With Europe continuing to fight a second wave of COVID-19 cases, the measures were widely within expectations, although the ECB might not use all the funds.

ECB President Christine Lagarde said that the euro’s exchange rate had not been targeted. However, she also added, “But clearly [the] exchange rate, and in particular the appreciation of the euro, plays an important role and exercises downward pressure on prices, so we monitor it, we will continue to monitor it very carefully going forward.”.

The Federal Reserve also met for its policy meeting on Thursday.
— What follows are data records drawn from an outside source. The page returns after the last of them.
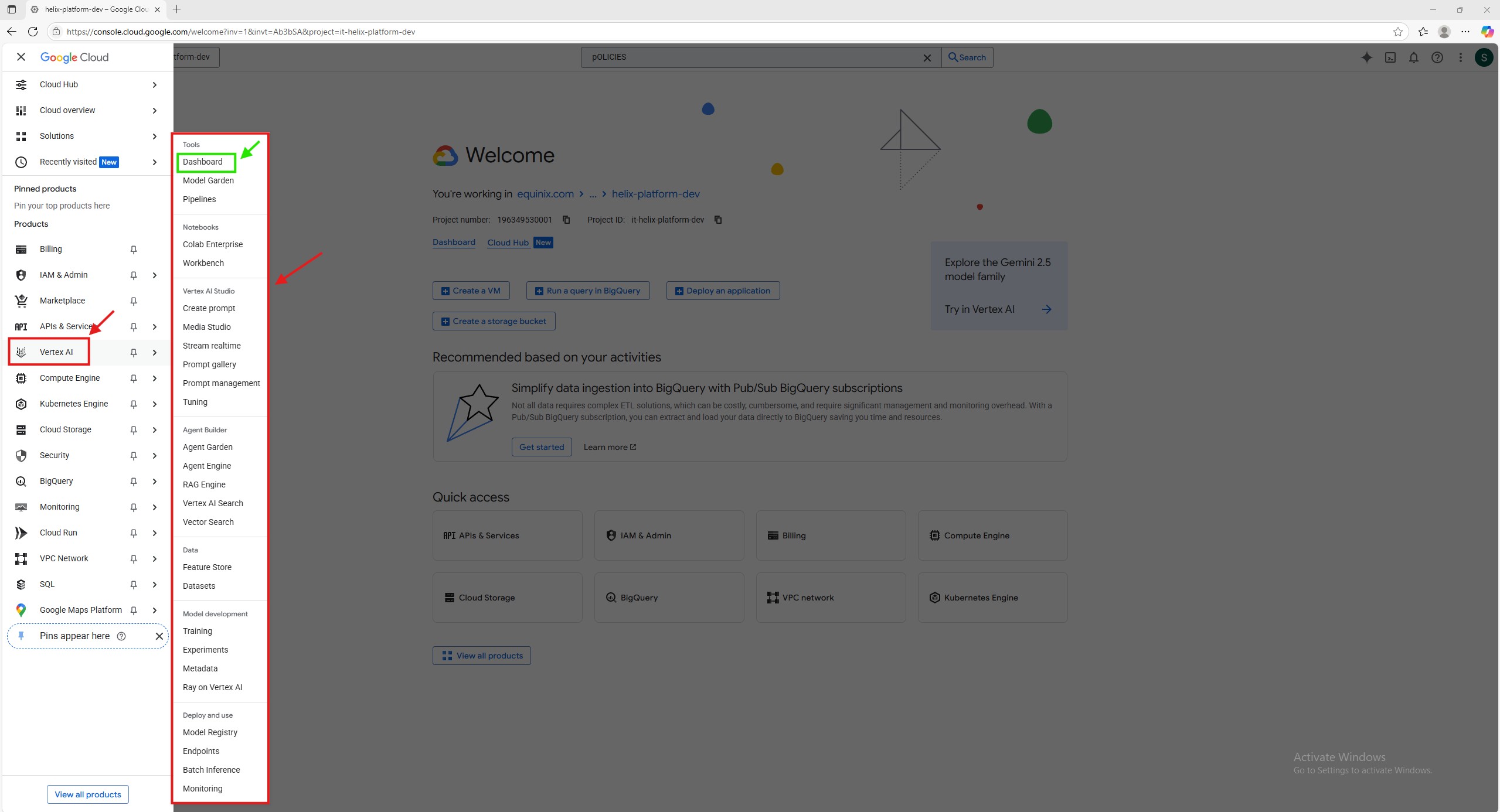Click the POLICIES search input field
Screen dimensions: 1500x812
click(750, 57)
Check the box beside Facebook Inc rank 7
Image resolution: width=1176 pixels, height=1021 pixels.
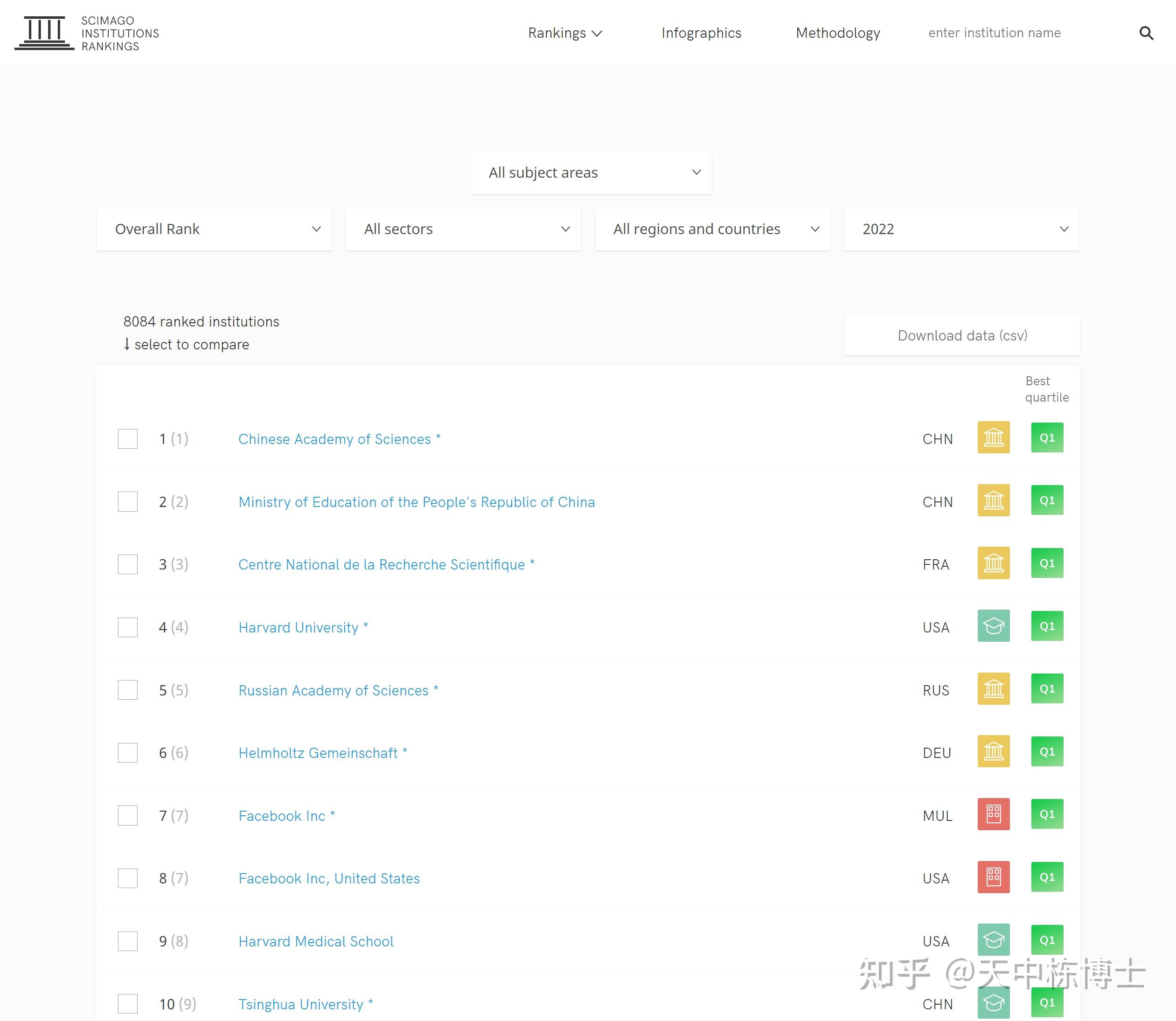(x=128, y=815)
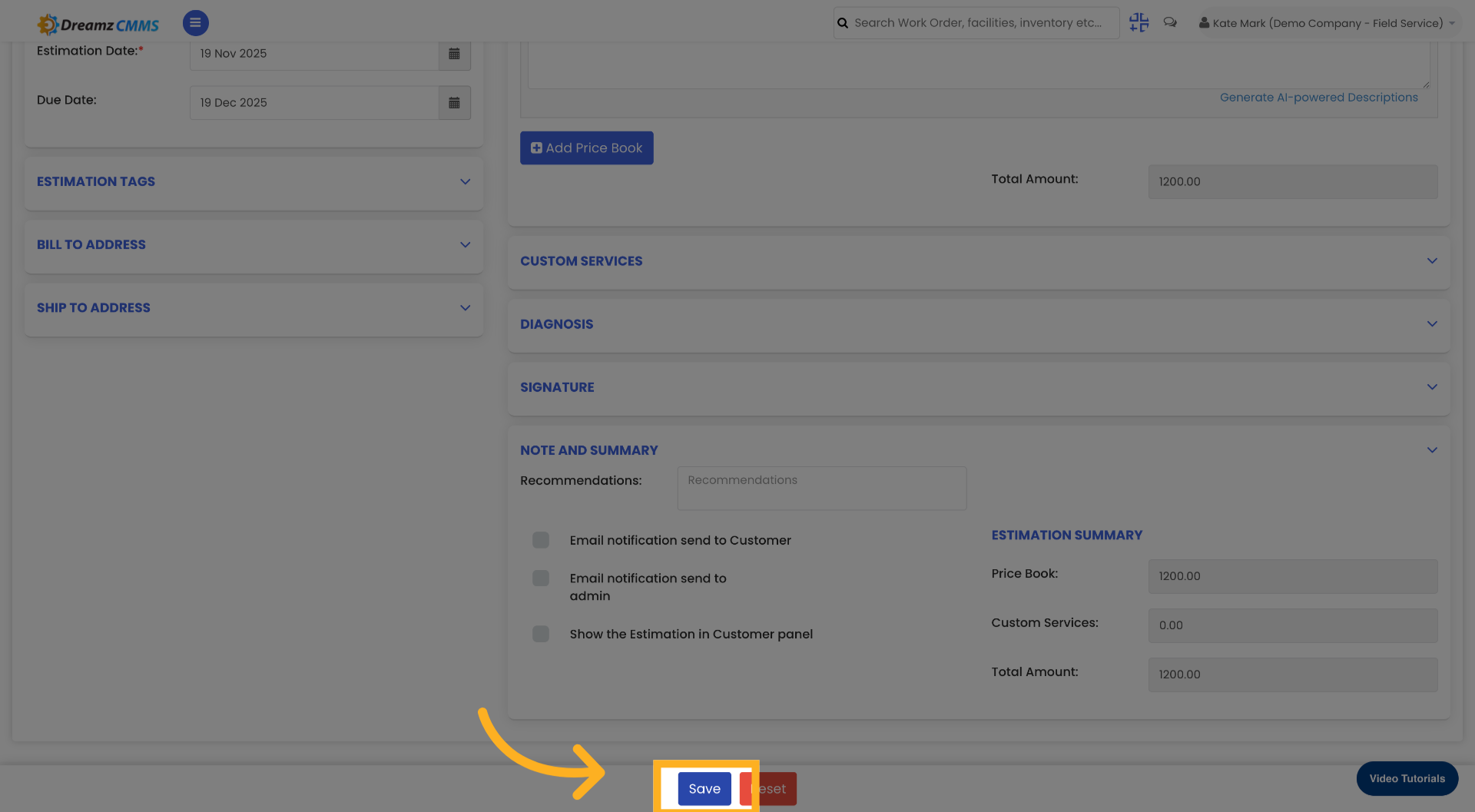
Task: Click Generate AI-powered Descriptions link
Action: pyautogui.click(x=1319, y=97)
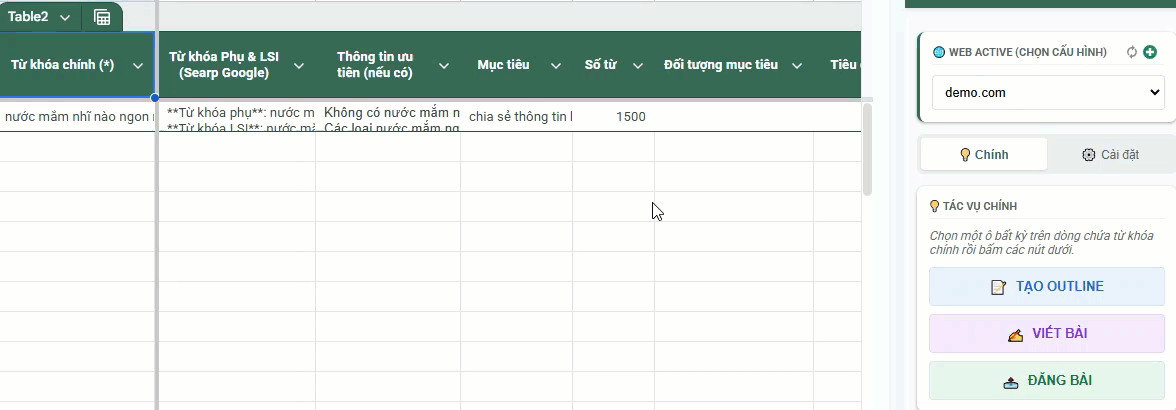Image resolution: width=1176 pixels, height=410 pixels.
Task: Click the table view icon beside Table2
Action: click(102, 17)
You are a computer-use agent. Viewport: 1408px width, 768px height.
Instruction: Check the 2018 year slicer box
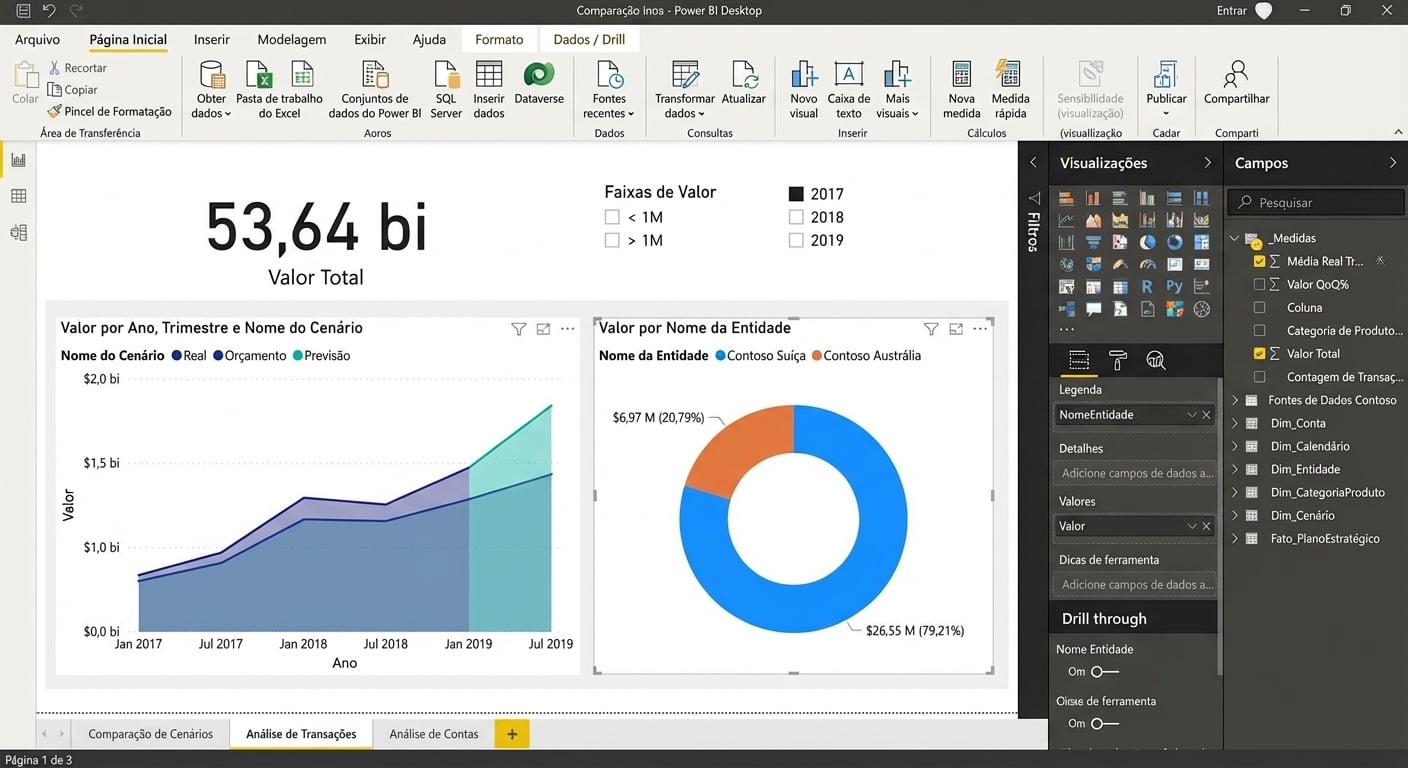coord(796,217)
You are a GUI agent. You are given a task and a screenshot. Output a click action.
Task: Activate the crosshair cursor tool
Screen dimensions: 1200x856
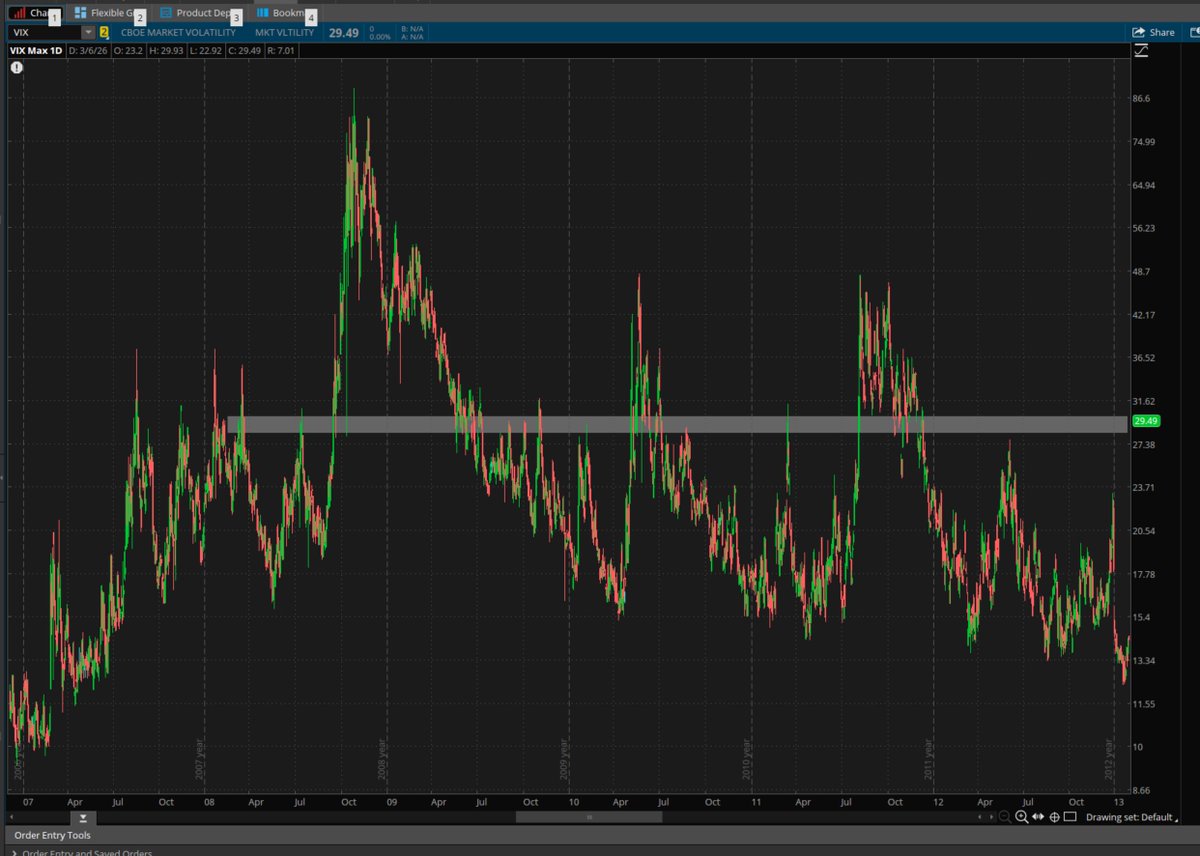coord(1054,817)
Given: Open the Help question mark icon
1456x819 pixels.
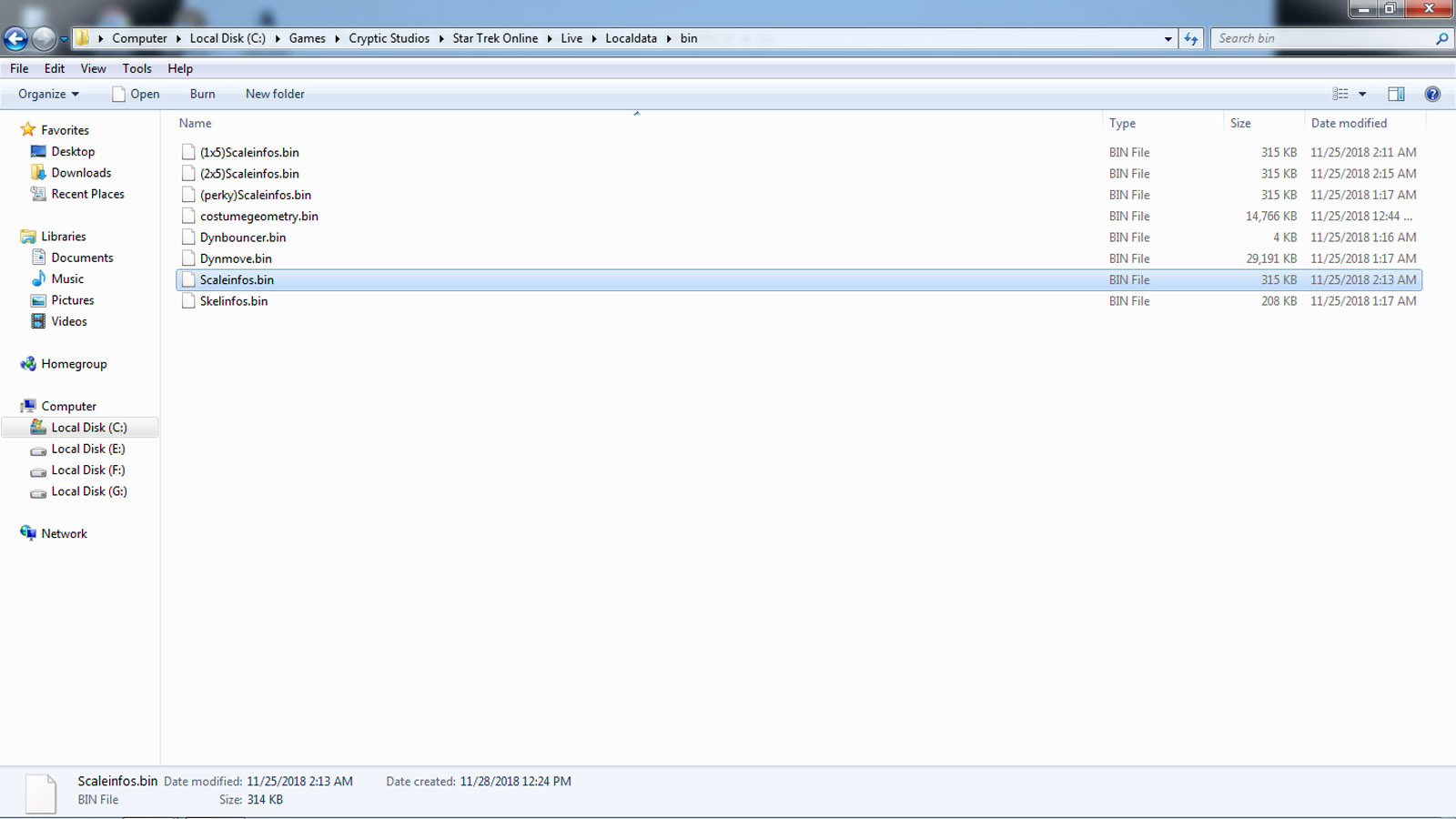Looking at the screenshot, I should tap(1432, 94).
Meanwhile, a panel of outside advisers to the U.S. Food and Drug Administration (FDA) on Thursday voted 17-4 to endorse emergency use of BNT162b2, the COVID-19 vaccine co-developed by Pfizer (NYSE:PFE) and BioNTech SE (F:22UAy). The panel’s overwhelming endorsement could clear the way for the FDA to authorize emergency use of the vaccine within days. Vaccine distribution and inoculations in the U.S. are expected to begin almost immediately thereafter.

Some investors remained cautiously optimistic about the overall situation.

Markets are “having to balance a weak short-term picture against a much rosier medium-term as vaccines start to be rolled out … [and] in this environment equities have largely held onto recent gains,” National Australia Bank (OTC:NABZY) director of economics and markets Tapas Strickland said in a note.